The dreadlocks fly as he charges upfield or after an opposing forward. That hasn't changed in his two seasons with the Portland Timbers.
And the smile remains the same. So, too, the soft voice and gentle nature that is the signature of the popular 25-year-old native of the Republic of Trinidad and Tobago.
And for Brent Sancho, his enthusiasm and love of soccer remains the same.
But inside, he is a changed man. Tragedy -- especially multiple life-changing events -- can do that.
"I've dedicated my season to the friends I lost last year," he says, trying to explain.
"It was a rough year . . . a very sad year."
Sancho used to work at the World Trade Center in New York.
"I had a lot of significant ties there because I worked at the shoe store downstairs when I was going to college at St. John's," he said, his thoughts drifting back to the mid-1990s. "School was in Queens, only about a 15-20 minute train ride away from where I worked."
That's why Sep. 11, 2001 -- "A horrifying day," Sancho said -- probably was even more horrifying because he knew people who died or survived the terrorist attacks on the World Trade Center.

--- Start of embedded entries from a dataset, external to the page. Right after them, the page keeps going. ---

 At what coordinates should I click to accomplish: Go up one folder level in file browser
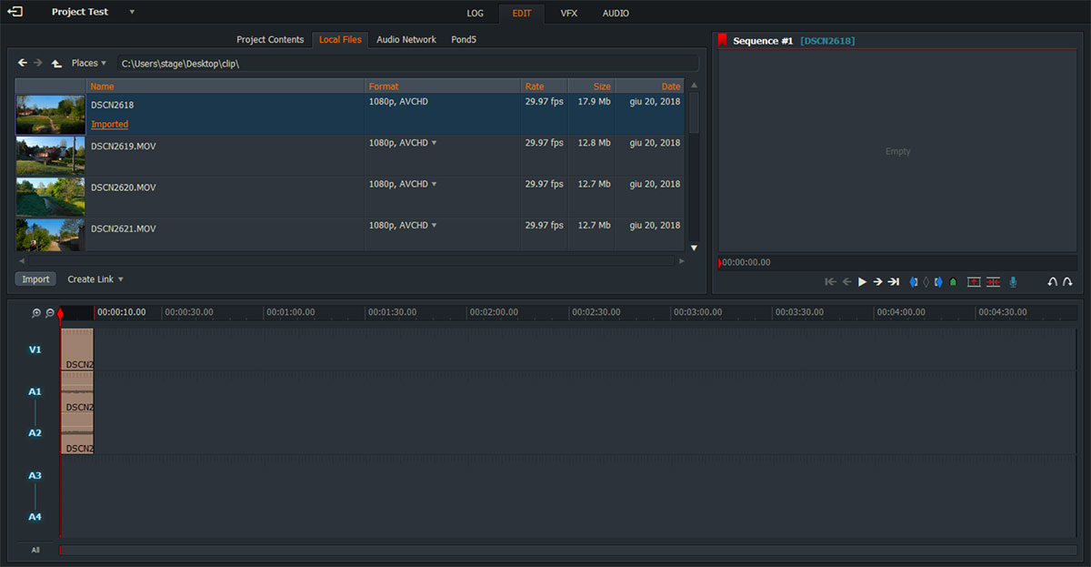[56, 64]
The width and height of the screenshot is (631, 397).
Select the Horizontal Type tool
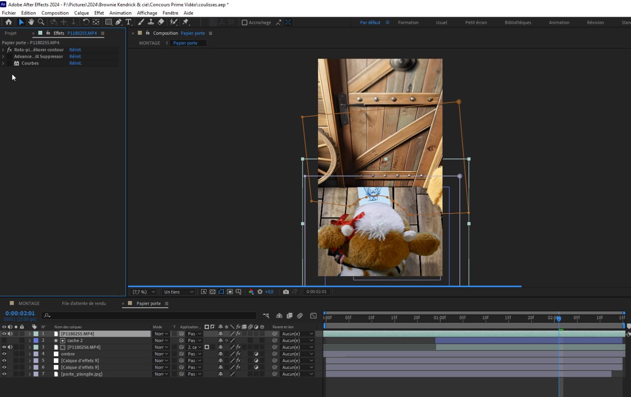pos(128,22)
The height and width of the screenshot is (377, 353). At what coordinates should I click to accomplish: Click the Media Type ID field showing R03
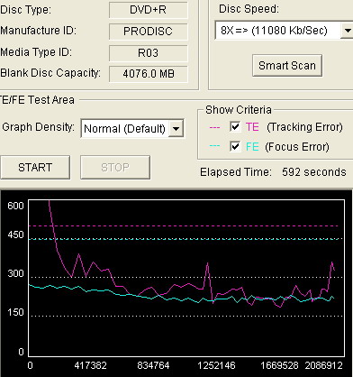click(149, 53)
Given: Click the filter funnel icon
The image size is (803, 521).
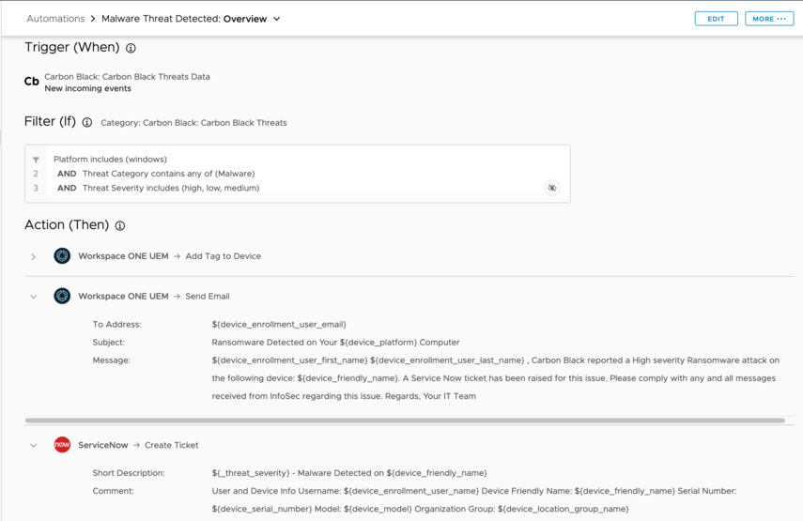Looking at the screenshot, I should pyautogui.click(x=36, y=160).
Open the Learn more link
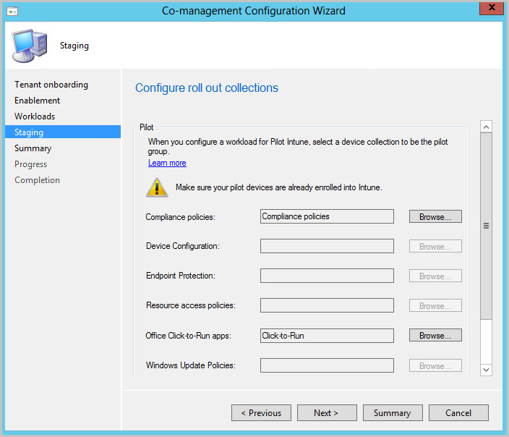The width and height of the screenshot is (509, 437). pos(167,163)
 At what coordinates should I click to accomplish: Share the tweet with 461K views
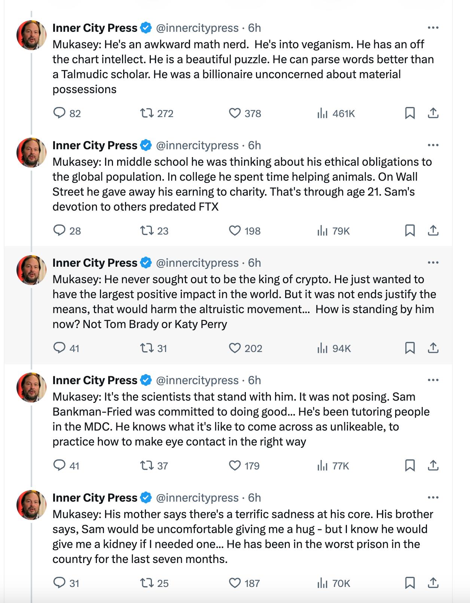(x=433, y=113)
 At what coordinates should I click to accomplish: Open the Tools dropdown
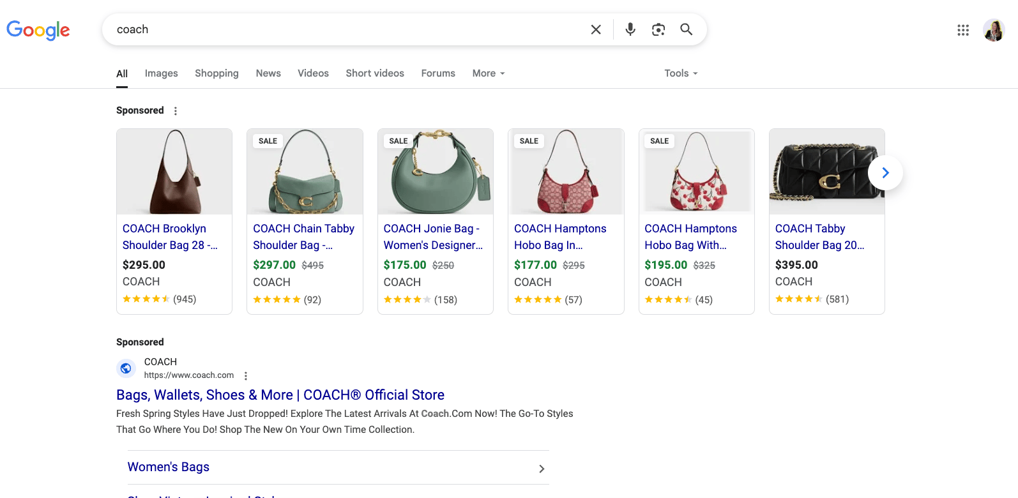[680, 73]
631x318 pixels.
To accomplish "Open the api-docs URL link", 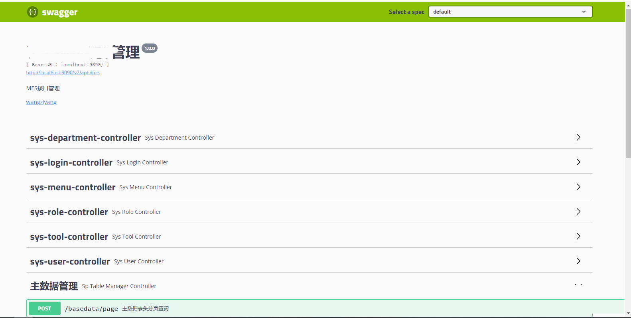I will coord(63,73).
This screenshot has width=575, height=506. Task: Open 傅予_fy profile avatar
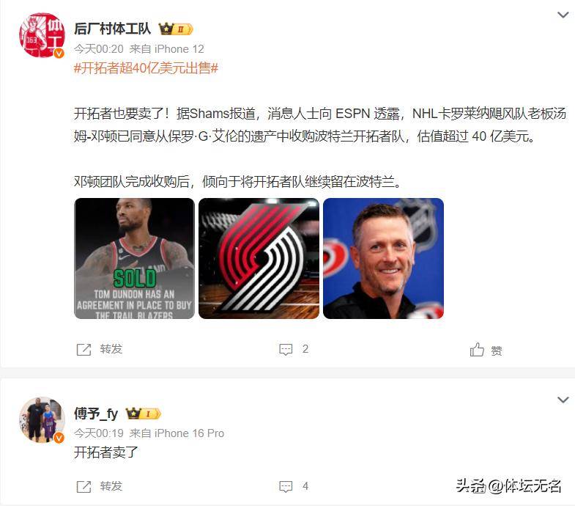(42, 419)
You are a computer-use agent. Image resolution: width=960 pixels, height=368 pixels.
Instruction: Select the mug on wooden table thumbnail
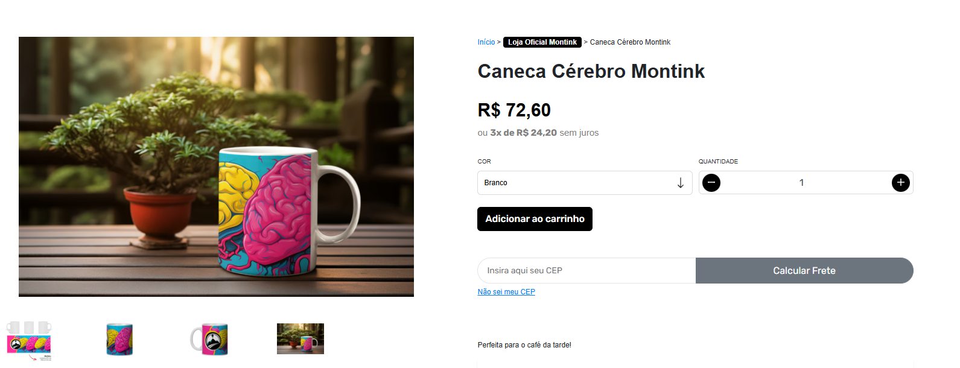(x=300, y=338)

"There was one who was late to work that day because he was on the phone with his mother," Sancho said. "He was at least 20 minutes late, and he was getting out of the subway when the towers were coming down."
Two friends did not survive, however.
"They were two mates from English class," he said. "I was in disbelief."
Less than a month later, Sancho took another sledgehammer to the stomach.
He was home early in October, training with the Trinidad and Tobago national team for a World Cup qualifier with Honduras.
A teammate and close friend, Mickey Trotman, asked Sancho to accompany him to his family's home.
It was after midnight and Sancho declined, telling Trotman he was exhausted from the previous day's training.
About three hours later, Sancho was awakened at his hotel room with the news: Mickey Trotman was dead. So were two others in the car Trotman was driving to his parents' home. Two others survived but were seriously injured when the car slid out of control and slammed into a lamp post.
"Mickey was one of my closest friends," Sancho said, shaking his head. "I was with him up to three hours before his death.
One minute he was here and the next minute he was not."
Then, last month, Sancho got another numbing phone call, telling him that a cousin had just been killed in a car crash in Trinidad and Tobago.
There is something different about Sancho this season, Timbers general manager Jim Taylor said.
"It's hard to pinpoint," Taylor said. "Not that he was ever a brash personality or a bull, but you can tell something has affected him and changed him.
"I don't want to say something has made him more humble, because he's always been a fairly humble personality, but you can clearly tell the events of last year, those personal tragedies he experienced, have definitely had a toll on him. But with all that's happened, you can understand why."
Taylor paused, trying to explain why Sancho is so special to the Timbers and the community.
There's something about Brent that's very magnetic," Taylor said. "He really draws people to him. Everybody loves him. And he's one of the nicest guys you'd ever want to meet."
"All this," Sancho said, "makes you look at things differently. Until this, I never had anyone close to me die. Of course it has affected me. It has made me mature, and become a better person, and a better player."
On the field this season, he has played on the right side as an attacking fullback and as a defender in a three-man defense. Twice he has been named to the A-League team of the week.
Gary Glasgow, now playing with Hampton Roads of the A-League, grew up with Sancho in Trinidad and Tobago and knows Sancho's game.
"He's getting better, attacking wise, so much better," Glasgow said. "He's aggressive, and gives his all, 100 percent, every time."
Sancho might never forgive Glasgow, though, because of what happened in Portland before their teams played on June 21 at PGE Park.
Glasgow scored the winning goal in overtime as Hampton Roads beat the Timbers 3-2.
"I took him to lunch that day," Sancho said. "It must have been all that good food power that allowed him to score that goal."
Then Sancho laughed.
"We should enjoy life . . . cherish life," he said softly, "because it's a gift."